Indeed, when I came over the hill and saw all the cars lining up to crawl slowly down the switchbacks, clown music immediately started playing in my head. There is no reason for this ridiculousness! It's like the Dodo bird of city planning! But, no, city planning is not run by Darwinism, and this badly mapped street from a traffic point of view is thriving on the wonders of tourism. What a testament to creative advertising.
Lombard street, thou art almost as comical as Solvang.
Although Lombard is a major boulevard, actually part of US highway 101 west of Russian Hill, and a major thoroughfare that leads almost without interruption down to the Embarcadero on the east side of the Financial District, the one block section between Hyde and Leavenworth Streets on Russian Hill is it's real claim to fame. In 1922, property owner Carl Henry recommended the 8 switchback design to compensate for the natural 27% slope that was found too difficult for vehicles and pedestrians to climb or descend. While the wider east and west sides of Lombard are bidirectional streets, this section of Lombard is one-way, descending from the top of the Russian Hill. Built in 1923, the street is paved with bricks and landscaped between the sharp turns with flowers. This is a residential neighborhood, and tour buses are not permitted to drive down the street. Wikipedia reports that among the many steep streets in San Francisco, many of them right on Russian Hill, Vermont Street, between 20th and 22nd Streets, is the only arguably steeper crooked street in the city. However, Vermont street has only seven turns and is hidden behind San Francisco General Hospital. These pictures are in order of the trip down the hill.
Looking back now, I can't really work out why one little stretch of Lombard Street is so popular. I think it has to do with a claim to its steepness, though all kiwis know the steepest street in the world is in Dunedin.
Saying that, the walk to the windy bit of Lombard Street from the Coit Tower is a pleasant stroll bisecting a typical valley in this part of SF. The last bit in either direction is a bit of a killer though!
I did wonder if the people who live on the bit of Lombard Street that is famous ever get sick of the tourists driving down or walking their street.
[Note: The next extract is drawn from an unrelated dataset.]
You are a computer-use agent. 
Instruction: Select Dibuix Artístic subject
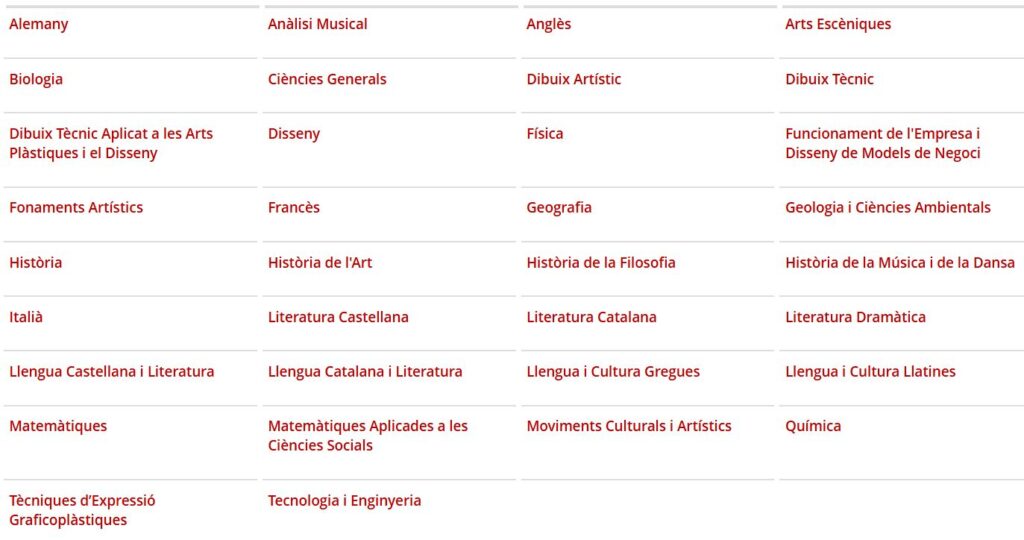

This is the crookedest street in the world. If you drive it, you’ll start from Hyde Street and then endure the 8 sharp turns down a 40-degree slope. This was designed in 1920 to allow traffic to descend the steep incline. If you don’t trust your breaks, you can still use the stairways for pedestrians on each side of the street :-)
But in any case, you’ll be marvelled at the beautiful flowers that ornate that particular street !
Lombard Street is not really any steeper than most of the other streets in San Francisco, but for some reason, over a single-block stretch, they took out the parking on the sides of the street and made a one-lane road with 8 "S" turn-type switchbacks. This famous section, beautifully landscaped with flowers and bushes, is located between Hyde and Leavenworth Streets, and is a huge tourist attraction. This change in traffic pattern was completed in 1922.
Lombard Street has a 27% slope while Filbert Street and 22nd Street have sections with a 31% slope. Additionally, Vermont Street has a section with S-turns similar to Lombard Street, but with just 7 switchbacks, and it is less steep.
Dennis Miller once said that Hillary Clinton's stance on the Iraq war has more twists than Lombard Street... I'm not making a political statement here, just letting you know how many times Lombard Street changes direction!
Known as the "crookedest street in the world", this typifies San Francisco at its quirky, idiosyncratic best. This winding street is lined with flower gardens, and provides a nice view of nearby North Beach.
The Clint Eastwood movie Magnum Force has a chase scene shot on this street.